Une baisse des émissions de gaz à effet de serre au ralenti en France

Climat
04/07/2025
6 min
Les baisses importantes observées ces deux dernières années des émissions sur le secteur de la production d'énergie (-7% entre 2022 et 2023 et -4% entre 2023 et 2024) devraient fortement se ralentir en 2025. ©Shutterstock

Dans la continuité de 2024, la baisse des émissions de gaz à effet de serre ralentit en France, avec une baisse estimée pour l’année 2025 à 0,8 %, bien loin des – 6,8 % enregistrés en 2023 sur l’ensemble de l’année, a annoncé vendredi le Citepa.
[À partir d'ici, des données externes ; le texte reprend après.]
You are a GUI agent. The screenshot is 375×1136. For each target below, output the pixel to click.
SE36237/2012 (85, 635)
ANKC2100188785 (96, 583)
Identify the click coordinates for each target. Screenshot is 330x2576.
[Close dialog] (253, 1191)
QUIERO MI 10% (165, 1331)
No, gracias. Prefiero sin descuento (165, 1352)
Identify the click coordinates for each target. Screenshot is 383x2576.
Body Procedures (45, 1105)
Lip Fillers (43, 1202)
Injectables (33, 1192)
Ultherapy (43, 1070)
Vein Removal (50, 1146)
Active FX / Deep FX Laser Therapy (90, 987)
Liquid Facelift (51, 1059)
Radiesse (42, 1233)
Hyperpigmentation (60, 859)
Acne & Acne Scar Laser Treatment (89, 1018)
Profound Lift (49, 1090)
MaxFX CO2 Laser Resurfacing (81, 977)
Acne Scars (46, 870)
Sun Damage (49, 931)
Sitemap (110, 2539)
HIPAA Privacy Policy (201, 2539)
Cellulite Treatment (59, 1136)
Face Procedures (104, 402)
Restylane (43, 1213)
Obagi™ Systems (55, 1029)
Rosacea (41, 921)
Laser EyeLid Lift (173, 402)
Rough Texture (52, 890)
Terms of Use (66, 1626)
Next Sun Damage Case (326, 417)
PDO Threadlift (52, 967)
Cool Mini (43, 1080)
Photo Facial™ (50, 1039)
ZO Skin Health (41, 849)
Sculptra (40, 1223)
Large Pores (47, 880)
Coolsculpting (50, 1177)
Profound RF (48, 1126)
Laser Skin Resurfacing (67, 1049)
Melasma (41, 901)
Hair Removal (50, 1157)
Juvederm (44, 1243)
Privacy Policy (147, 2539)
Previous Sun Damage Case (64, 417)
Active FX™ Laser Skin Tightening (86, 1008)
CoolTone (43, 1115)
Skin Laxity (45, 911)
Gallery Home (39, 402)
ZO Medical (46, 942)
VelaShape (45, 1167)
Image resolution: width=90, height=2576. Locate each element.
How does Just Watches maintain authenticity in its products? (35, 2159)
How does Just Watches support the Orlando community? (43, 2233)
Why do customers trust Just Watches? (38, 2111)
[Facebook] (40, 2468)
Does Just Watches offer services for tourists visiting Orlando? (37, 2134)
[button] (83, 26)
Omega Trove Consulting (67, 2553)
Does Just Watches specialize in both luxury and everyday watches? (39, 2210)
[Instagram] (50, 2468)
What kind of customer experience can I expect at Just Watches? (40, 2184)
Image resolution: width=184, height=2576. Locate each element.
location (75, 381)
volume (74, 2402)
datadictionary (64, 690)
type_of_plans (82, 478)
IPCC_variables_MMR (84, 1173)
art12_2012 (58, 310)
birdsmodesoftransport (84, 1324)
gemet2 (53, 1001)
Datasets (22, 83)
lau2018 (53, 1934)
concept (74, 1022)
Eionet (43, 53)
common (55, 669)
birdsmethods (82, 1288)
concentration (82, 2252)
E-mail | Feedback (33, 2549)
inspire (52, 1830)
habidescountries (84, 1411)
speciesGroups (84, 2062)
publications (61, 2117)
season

Par la rédaction, avec AFP

En 2025, les émissions brutes françaises (hors puits de carbone) devraient atteindre 366 millions de tonnes en équivalent CO₂ (MtCO₂e), soit une baisse de « seulement 3 MtCO₂e » par rapport à 2024, note l’organisme mandaté pour dresser le bilan carbone national, qui fait pour la première fois un « bilan prévisionnel » pour l’année en cours. Cette faible diminution des émissions « confirmerait le ralentissement de la dynamique observée ces dernières années« , souligne-t-il.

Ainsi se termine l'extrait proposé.